** Given information **
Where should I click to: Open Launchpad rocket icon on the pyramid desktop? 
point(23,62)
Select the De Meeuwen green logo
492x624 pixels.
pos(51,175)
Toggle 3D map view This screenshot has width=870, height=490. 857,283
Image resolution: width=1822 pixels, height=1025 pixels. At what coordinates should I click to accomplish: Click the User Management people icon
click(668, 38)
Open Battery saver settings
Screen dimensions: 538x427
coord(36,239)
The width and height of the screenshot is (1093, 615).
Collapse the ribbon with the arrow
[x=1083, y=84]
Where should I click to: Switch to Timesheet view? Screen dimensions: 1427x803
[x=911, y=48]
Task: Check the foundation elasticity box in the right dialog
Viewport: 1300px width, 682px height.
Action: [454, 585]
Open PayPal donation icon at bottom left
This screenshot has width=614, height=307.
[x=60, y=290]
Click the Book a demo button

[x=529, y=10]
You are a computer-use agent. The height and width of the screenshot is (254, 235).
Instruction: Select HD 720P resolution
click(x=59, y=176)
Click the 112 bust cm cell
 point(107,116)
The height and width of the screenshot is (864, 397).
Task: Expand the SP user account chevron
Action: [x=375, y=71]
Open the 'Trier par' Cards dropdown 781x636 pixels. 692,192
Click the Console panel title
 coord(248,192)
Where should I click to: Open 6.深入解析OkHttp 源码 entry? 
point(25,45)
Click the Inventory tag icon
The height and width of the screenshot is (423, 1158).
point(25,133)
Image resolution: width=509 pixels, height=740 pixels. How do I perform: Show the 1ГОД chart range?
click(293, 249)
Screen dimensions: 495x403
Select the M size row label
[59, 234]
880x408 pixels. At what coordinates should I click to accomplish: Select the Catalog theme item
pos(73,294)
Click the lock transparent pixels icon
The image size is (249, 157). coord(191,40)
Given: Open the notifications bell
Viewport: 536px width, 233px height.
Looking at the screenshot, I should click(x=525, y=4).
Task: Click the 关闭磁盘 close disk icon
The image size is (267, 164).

** Aim of the exercise **
Recast the listing above as a numbered list with one entry per line, leaving out any blank lines.

** Task solution **
1. Where should I click to: Open Launchpad rocket icon on the pyramid desktop? 
2. point(23,62)
3. Select the De Meeuwen green logo
4. 492x624 pixels.
5. pos(51,175)
6. Toggle 3D map view This screenshot has width=870, height=490. 857,283
7. Image resolution: width=1822 pixels, height=1025 pixels. At what coordinates should I click to accomplish: Click the User Management people icon
8. click(668, 38)
9. Open Battery saver settings
10. Screen dimensions: 538x427
11. coord(36,239)
12. The width and height of the screenshot is (1093, 615).
13. Collapse the ribbon with the arrow
14. [x=1083, y=84]
15. Where should I click to: Switch to Timesheet view? Screen dimensions: 1427x803
16. [x=911, y=48]
17. Task: Check the foundation elasticity box in the right dialog
18. Viewport: 1300px width, 682px height.
19. Action: [454, 585]
20. Open PayPal donation icon at bottom left
21. This screenshot has width=614, height=307.
22. [x=60, y=290]
23. Click the Book a demo button
24. [x=529, y=10]
25. You are a computer-use agent. The height and width of the screenshot is (254, 235).
26. Instruction: Select HD 720P resolution
27. click(x=59, y=176)
28. Click the 112 bust cm cell
29.  point(107,116)
30. The height and width of the screenshot is (864, 397).
31. Task: Expand the SP user account chevron
32. Action: [x=375, y=71]
33. Open the 'Trier par' Cards dropdown 781x636 pixels. 692,192
34. Click the Console panel title
35.  coord(248,192)
36. Where should I click to: Open 6.深入解析OkHttp 源码 entry? 
37. point(25,45)
38. Click the Inventory tag icon
39. The height and width of the screenshot is (423, 1158).
40. point(25,133)
41. Image resolution: width=509 pixels, height=740 pixels. How do I perform: Show the 1ГОД chart range?
42. click(293, 249)
43. Screen dimensions: 495x403
44. Select the M size row label
45. [59, 234]
46. 880x408 pixels. At what coordinates should I click to accomplish: Select the Catalog theme item
47. pos(73,294)
48. Click the lock transparent pixels icon
49. The image size is (249, 157). coord(191,40)
50. Given: Open the notifications bell
51. Viewport: 536px width, 233px height.
52. Looking at the screenshot, I should click(x=525, y=4).
53. Task: Click the 关闭磁盘 close disk icon
54. The image size is (267, 164).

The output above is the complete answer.